Insight fell upon him. Templars reached to Hamanu for their magic. Druids reached to the guardian aspects of the land for their magic. Kakzim had wanted the power of two moons when he aimed to poison Urik or sacrifice Ruari. It was a useless parade of insights: Magicians reached for magic to work their magic. Different magicians reached to different sources. A magician reached to the source that worked for him, and magic happened.
Anyone could reach, but if a man grabbed and held on with all his strength, all his will, magic might happen. And if you were already a doomed fool, you might as well reach for the moons, and the sparkling stars, too.
Pavek reached with his hands and his thoughts. He drew the silver-gold moonlight into himself and used it to summon the voices of the forest. When he held them all-moons and voices together—and his head seemed likely to burst from the strain, he shaped a single image.
Kakzim.
Kakzim with slave-scars, Kakzim without them. Black-eyed Kakzim, hate-eyed Kakzim. Kakzim who had come this way. Who had seen Kakzim pass? What had felt him?

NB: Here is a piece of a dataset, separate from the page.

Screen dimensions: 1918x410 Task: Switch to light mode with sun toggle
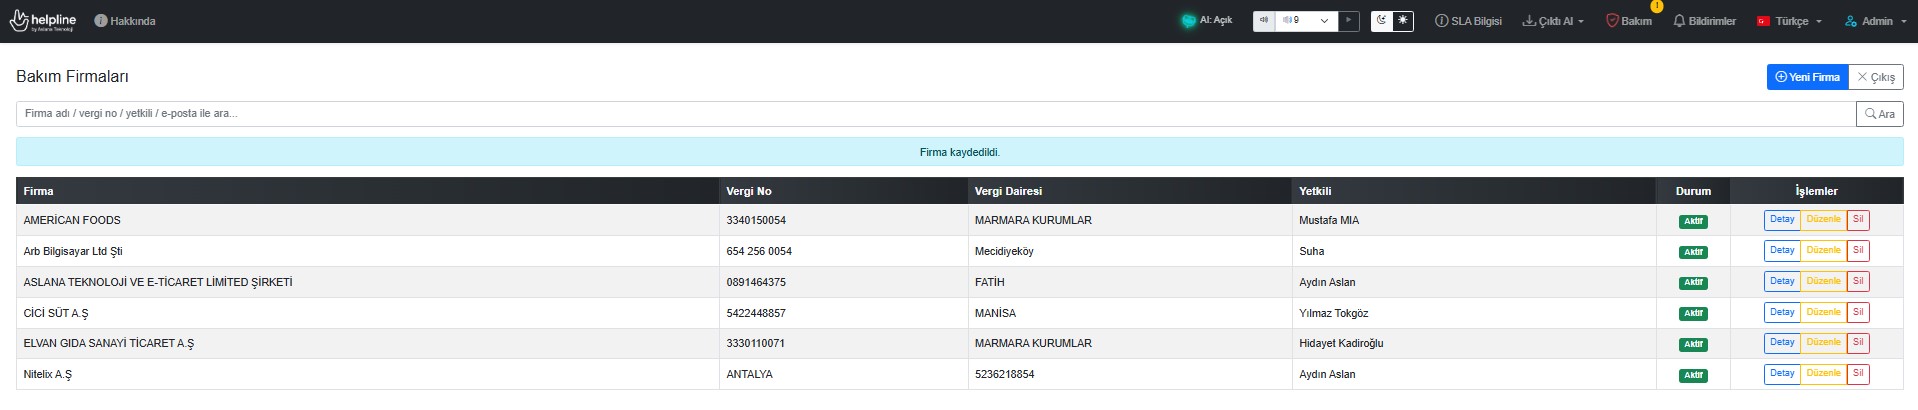[1403, 20]
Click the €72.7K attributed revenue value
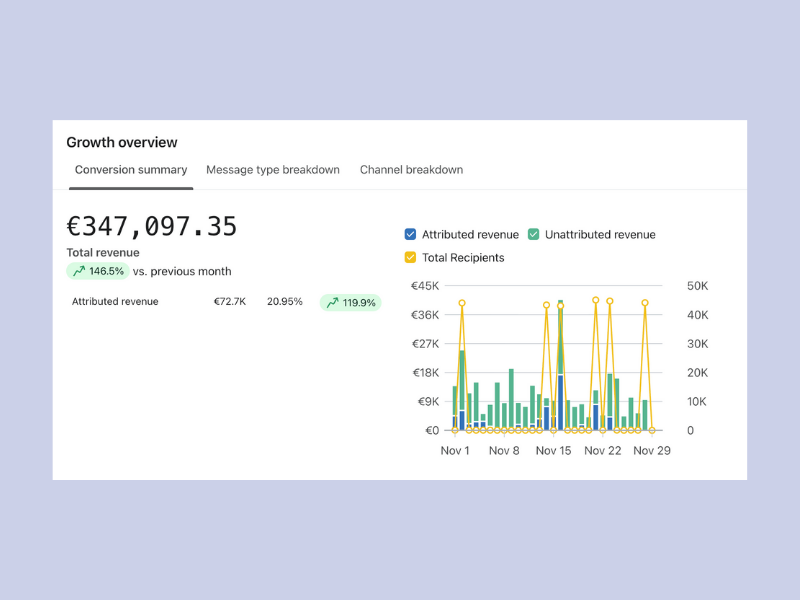This screenshot has height=600, width=800. [x=229, y=301]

He wasn't a fast runner, even measured against other humans, but Pavek was steady and endowed with all the endurance and stamina the templar orphanage could beat into a youngster's bones. One of his strides equalled two of Kakzim's, and one stride at a time, Pavek narrowed the gap between himself and his quarry.
The moment finally came when merely human ears heard movement up ahead and merely human eyes spied a halfling's silhouette between the trees. Releasing the forest voices and the silver-gold magical moonlight, Pavek drew his sword. Still and silent, he planned his moves carefully, borrowing every trick Ruari had ever shown him. But physical stealth wasn't enough.
Kakzim struck first with a mind-bender's might. The halfling's initial strike stripped Pavek of his confidence, but that wasn't a significant loss: Pavek truly believ
ed he was an ugly, clumsy, dung-skulled oaf—and unlucky, besides. Relieved of those burdens, Pavek was alert and centered behind his sword as he approached the trees where Kakzim lurked. Next, Kakzim sent his mind-bending thoughts after Pavek's bravery and courage, which was a waste of the halfling's time. Pavek had never been a brave man, and his courage was the same as a tree's when it stood through a storm.
"You are an honest man!" Kakzim muttered in disgust, but loud enough for Pavek to hear the halfling judge him as Hamanu had judged him. "You have no illusions."
And with that, Kakzim shrouded himself in an illusion of his own. Instead of bringing his sword down on a halfling's unprotected neck, Pavek found himself suddenly nose-to-nose with an enemy who wore Elabon Escrissar's gold-enameled black mask and took the stance of a Codesh brawler with a poleaxe braced in both hands.
It was a poor illusion, in certain respects. Pavek could see moonlight through the mask and did not believe, for one heartbeat, that he faced either Escrissar or a butcher. It was, however, an effective illusion because he couldn't see Kakzim, and he didn't see the knife Kakzim wielded against him, even when it sliced across his left thigh. Reeling backward in pain and shock, Pavek instinctively slashed the illusionary Escrissar from the left shoulder to the right hip and was stunned when he met no resistance.